On procéda à la mise en place d’un anus et d’un urètre artificiels ; on pratiqua les incisions dans les muscles droits à angle vif afin que le muscle abdominal puisse faire office de sphincter. On déplaça la ligne de suture pour l’éloigner des points d’appuis en dessous de la colonne vertébrale et de la cage thoracique.

 

Larry se réveilla, assis dans un fauteuil près de la fenêtre illustrée, les genoux couverts d’un châle douillet. Mais les genoux n’étaient pas les siens, non plus que les cuisses robustes. Sa tête et ses épaules surmontaient un androïde d’une taille légèrement au-dessus de la moyenne : son mannequin. Larry grogna et essaya de gratter la ligne de suture. Elle était enfouie dans le torse de la mache, derrière les épaisses plaques constituant la poitrine.

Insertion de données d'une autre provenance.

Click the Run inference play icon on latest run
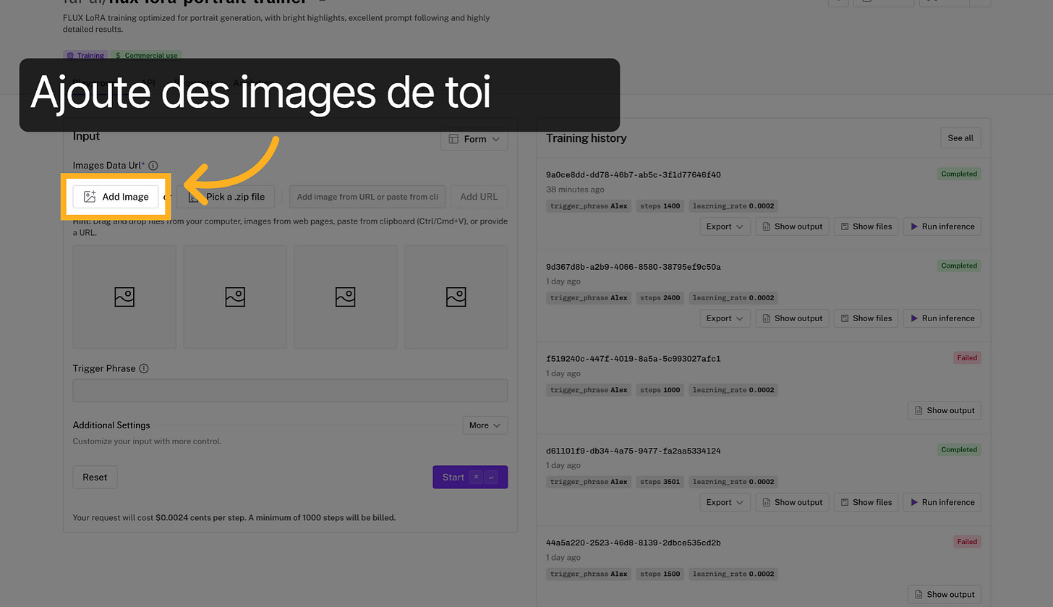The image size is (1053, 607). (914, 226)
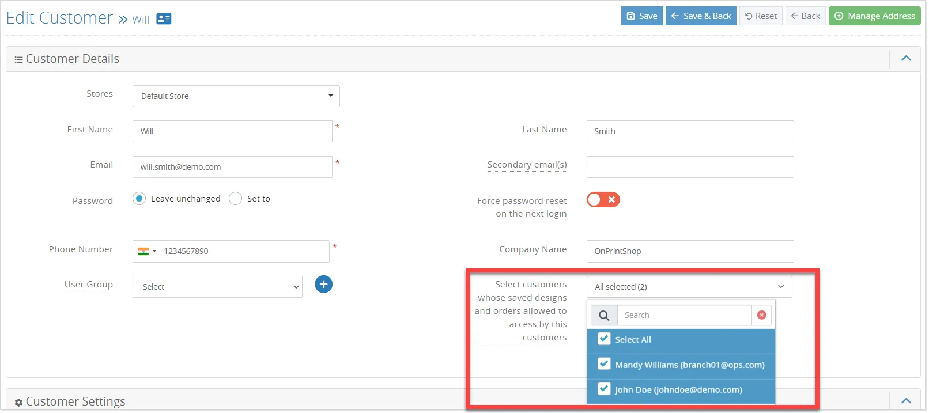Toggle Force password reset switch

(x=603, y=200)
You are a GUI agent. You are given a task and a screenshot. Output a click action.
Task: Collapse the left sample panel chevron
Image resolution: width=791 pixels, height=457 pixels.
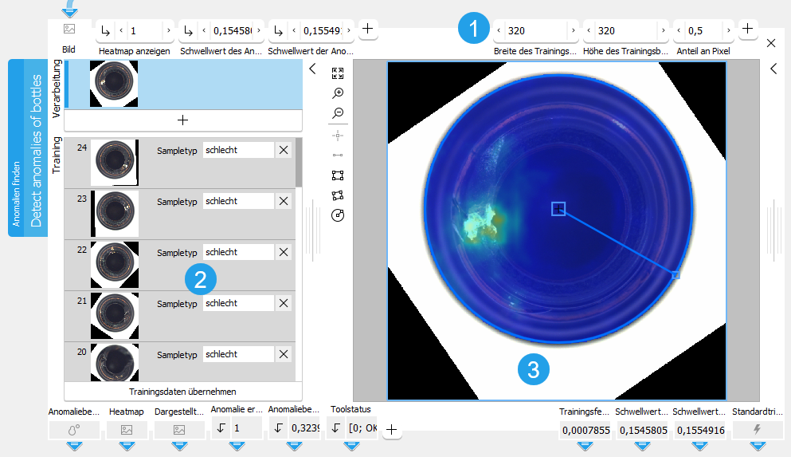(312, 69)
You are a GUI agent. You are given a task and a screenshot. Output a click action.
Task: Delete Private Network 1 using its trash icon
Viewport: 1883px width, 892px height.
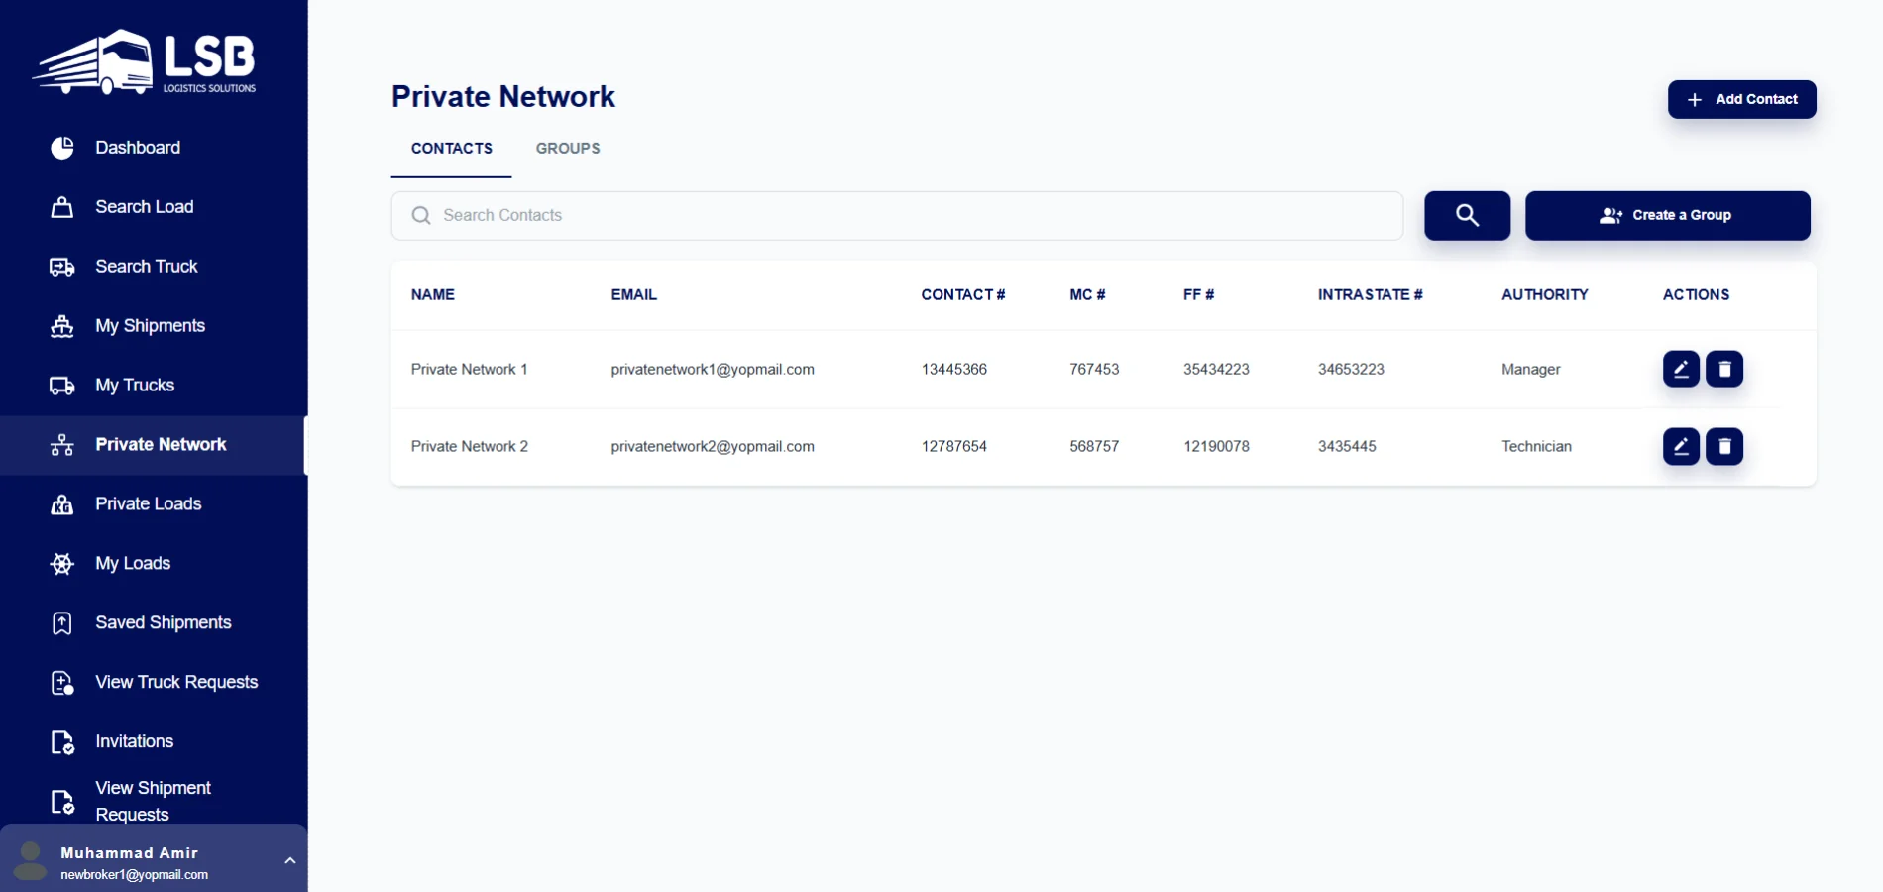click(x=1723, y=369)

« Cela te gêne ? » dit le mannequin. « Je crois que je peux arranger ça. » Des calmants s’ajoutèrent aux fluides de l’Épurateur de Sang. Presque instantanément, Larry se sentit mieux.

— « Merci. »

Le mannequin se leva lentement, avec précaution. « C’est l’heure de nous coucher, tu ne crois pas ? » Les jambes vigoureuses le portèrent à quelque distance de la fenêtre. Il fut tenté par un assortiment de liquides clairs, des herbes distillées aux arômes de fleurs, de grain ou de fruits. Il en sirota juste assez pour s’humecter la bouche, et fit un somme.

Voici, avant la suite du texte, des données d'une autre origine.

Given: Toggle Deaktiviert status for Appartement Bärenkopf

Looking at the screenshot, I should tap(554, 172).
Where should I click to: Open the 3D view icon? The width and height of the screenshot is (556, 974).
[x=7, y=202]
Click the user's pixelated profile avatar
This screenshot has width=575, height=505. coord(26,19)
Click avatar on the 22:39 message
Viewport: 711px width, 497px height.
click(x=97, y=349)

S’adapter au mannequin fut aisé, physiquement. Larry se sentait propre, bien au sec et à l’aise ; les reins artificiels fonctionnaient grâce à une dérivation reliée à ses artères et à ses veines.

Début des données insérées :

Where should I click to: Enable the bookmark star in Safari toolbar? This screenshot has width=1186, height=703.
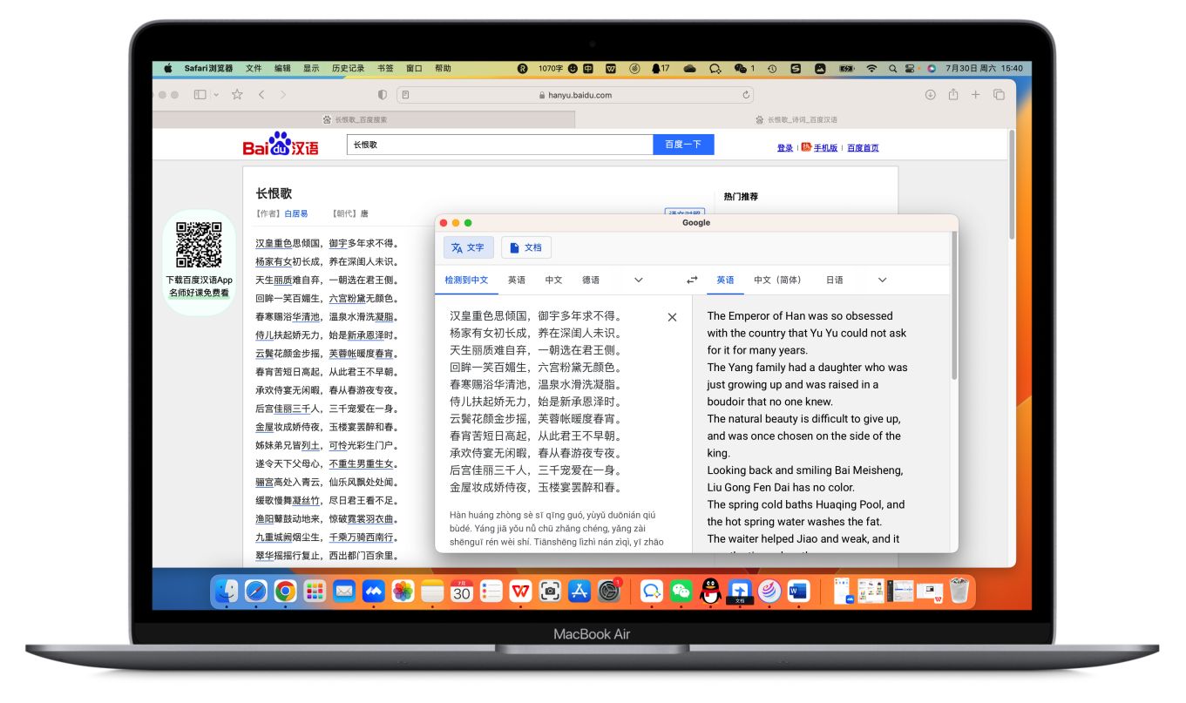click(235, 94)
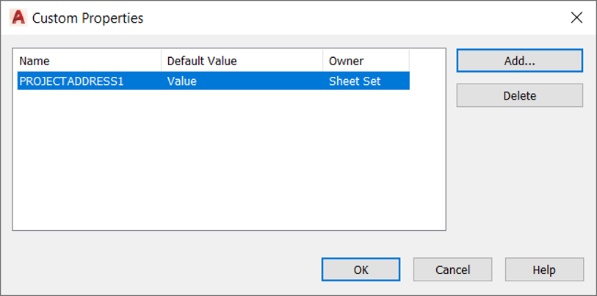The width and height of the screenshot is (597, 296).
Task: Click the Custom Properties title text
Action: [87, 18]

Psychologiquement, c’était plus difficile. Les jambes infatigables l’emmenaient où il voulait, dans des promenades, des escalades, et même sur le Grand Tour. C’était une piste dé cent cinquante kilomètres en pourtour d’un parc bordant l’un des lacs Mineurs. Les concurrents, durant les compétitions, couvraient ordinairement cette distance en trois jours de course. Larry n’eut aucune difficulté à la parcourir en une journée. Ses jambes musclées couraient à une moyenne de 15 kilomètres à l’heure, et il lui fallait dix heures pour faire le tour de la piste. Son nouveau corps avait une stature plus imposante, qui commandait le respect à ceux qui ne le connaissaient pas. Les femelles fades et les mâles sournois aux activités de parasites l’examinaient maintenant avec attention. Mais cette puissance virile n’était qu’une façade, et son ergo n’en fut que plus meurtri lorsque l’illusion se dissipa.

 

Rusty Stafford frottait sa peau d’écorce de citron et dormait sur de fines balles de luzerne fraîche. Son collant aux larges mailles mettait en valeur son corps peint. Elle se pavanait dans le parc qui était son terrain de chasse. Elle aperçut un visage osseux qui lui était familier.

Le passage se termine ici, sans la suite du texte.